Now, just some quick math, but playing nine out of every 11 games means a 67 start season. Obviously they could have rested him more frequently as the season wore on, but a 67-start pace isn’t “limiting” by any means.
If we take this at face value, and assume Price is only around 60 starts this year, that may give some good value to Al Montoya. If the Habs play their standard “first to two goals wins” defence next year as they have for a few years now, Montoya could put up some decent ratios.
At the very least, for those drafting Price this year, Montoya should be your fourth goalie.

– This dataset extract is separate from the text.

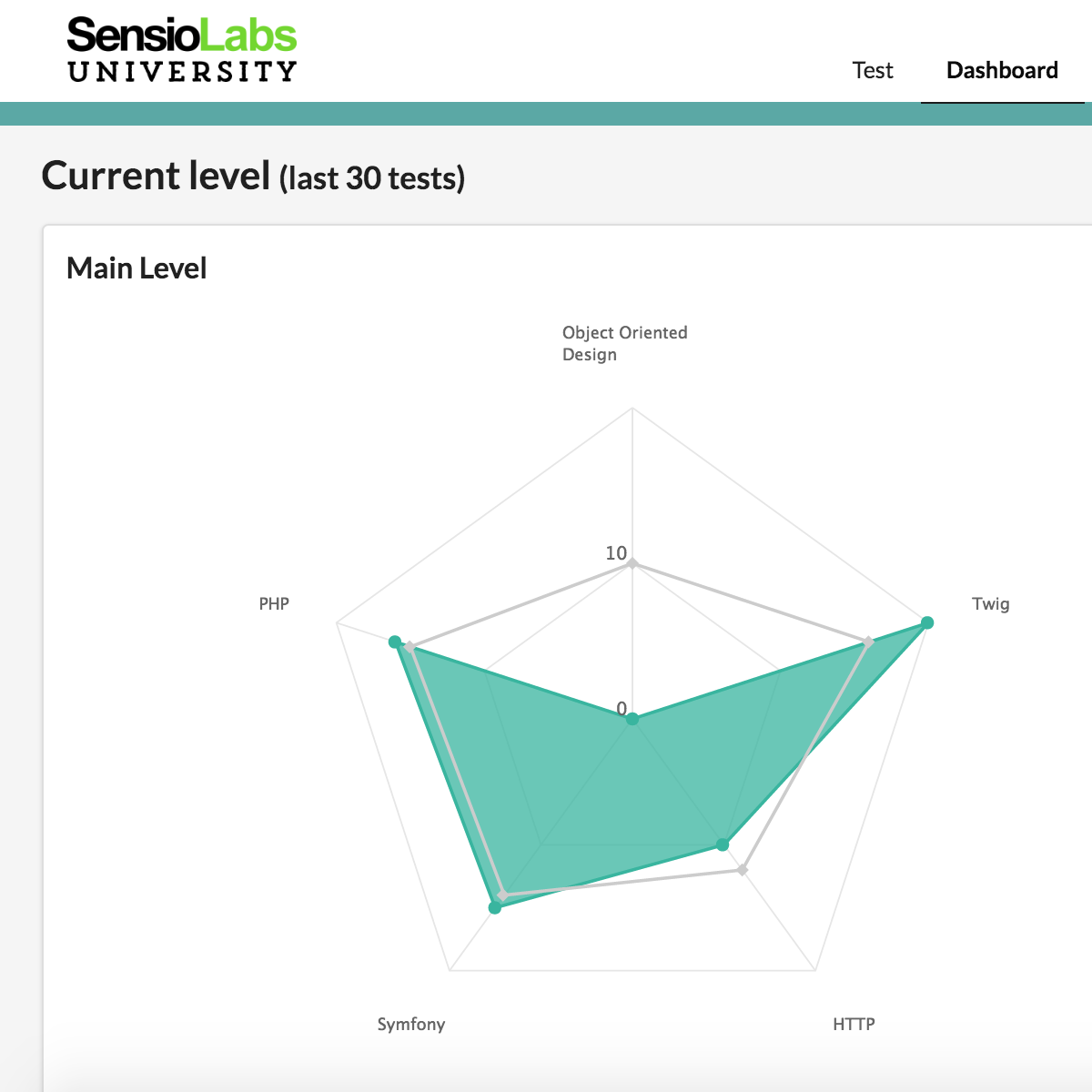The image size is (1092, 1092).
Task: Click the green center point at zero
Action: pos(633,720)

Handcuffing a goalie that is just coming off an injury isn’t a bad idea in general, but you may get more value out of that pick than many other backups around the league.
The closer we get to draft season, and I can’t believe I’m saying this, but the more comfortable I’m starting to get with Frederik Andersen as a second goalie on my fantasy teams.
Yes, the concerns about the Leafs defence corps are valid. That said, the forward group will be pretty good, and every five-man unit should be among the most well-structured in the league. The defensive numbers improved dramatically from Rowdy Randy Carlyle’s teams to the one Mike Babcock iced last year, and there’s no real reason to think why they won’t be even better next year.
Expectations should probably be tempered, but the more I’ve gone through my projections next year, the better Andersen is looking as a mid-tier goalie next year. We’ll see.
*Additional stats from Hockey Reference
No data at this moment.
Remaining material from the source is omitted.